WORK INSTRUCTION - Give exactly the lines from the one with "Where should I" through the final line of the listing below, both included, leaving out any pictures.

________________________________________

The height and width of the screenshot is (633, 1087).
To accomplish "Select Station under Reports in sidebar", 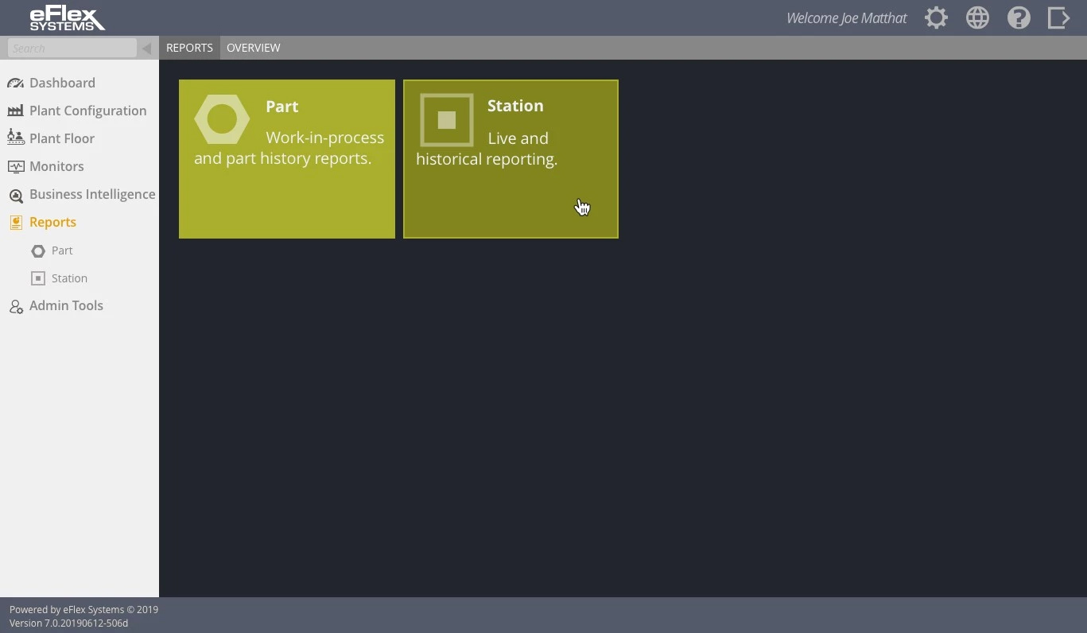I will click(69, 278).
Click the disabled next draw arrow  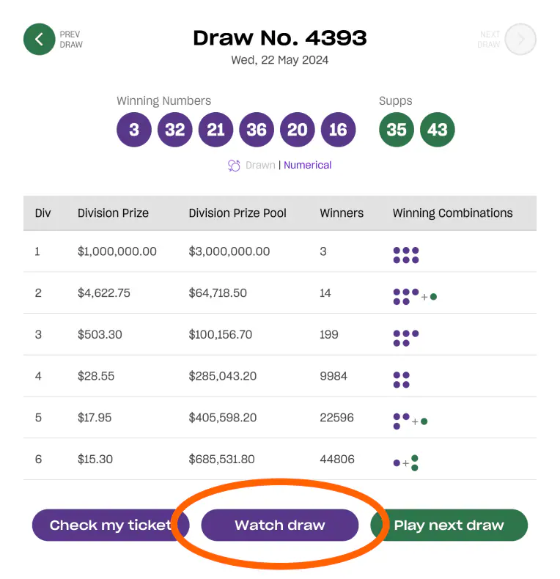[x=520, y=39]
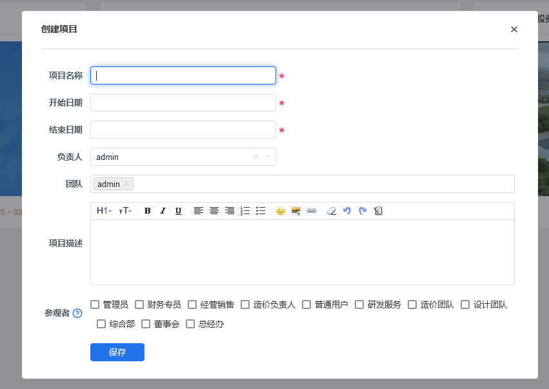Enable the 财务专员 observer checkbox
Image resolution: width=549 pixels, height=389 pixels.
[139, 304]
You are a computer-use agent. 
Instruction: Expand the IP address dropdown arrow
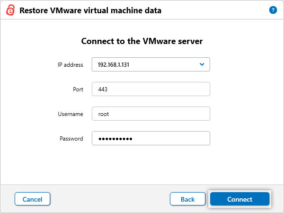(202, 64)
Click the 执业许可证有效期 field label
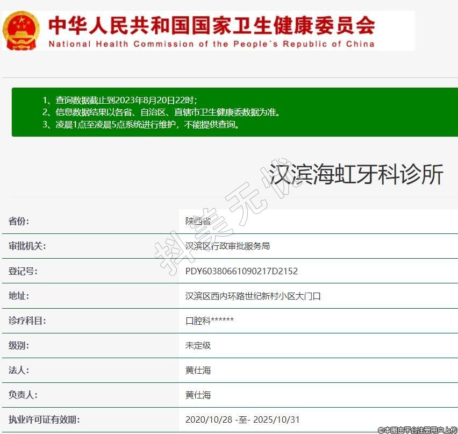Image resolution: width=458 pixels, height=434 pixels. tap(44, 419)
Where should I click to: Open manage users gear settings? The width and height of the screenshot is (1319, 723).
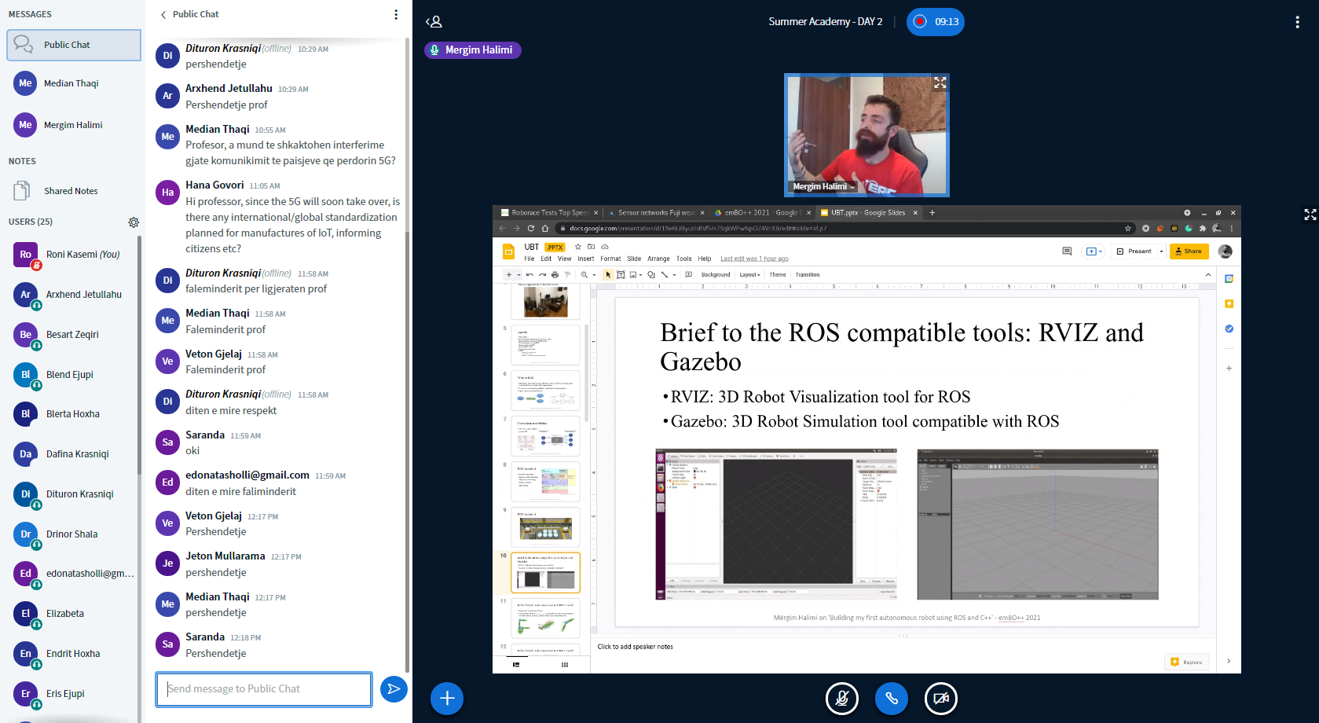click(x=134, y=222)
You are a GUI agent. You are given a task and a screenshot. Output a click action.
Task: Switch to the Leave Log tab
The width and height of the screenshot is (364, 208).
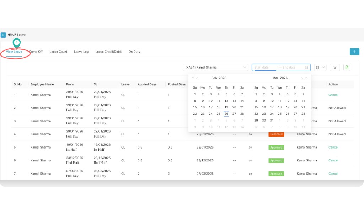(81, 52)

________________________________________

ANSWER TO THIS EXERCISE -
Where should I click to: Open manage users gear settings? The width and height of the screenshot is (1319, 723).
click(x=134, y=222)
You are a GUI agent. You are given a task and a screenshot. Output a click action.
Task: Switch to the Leave Log tab
The width and height of the screenshot is (364, 208).
(81, 52)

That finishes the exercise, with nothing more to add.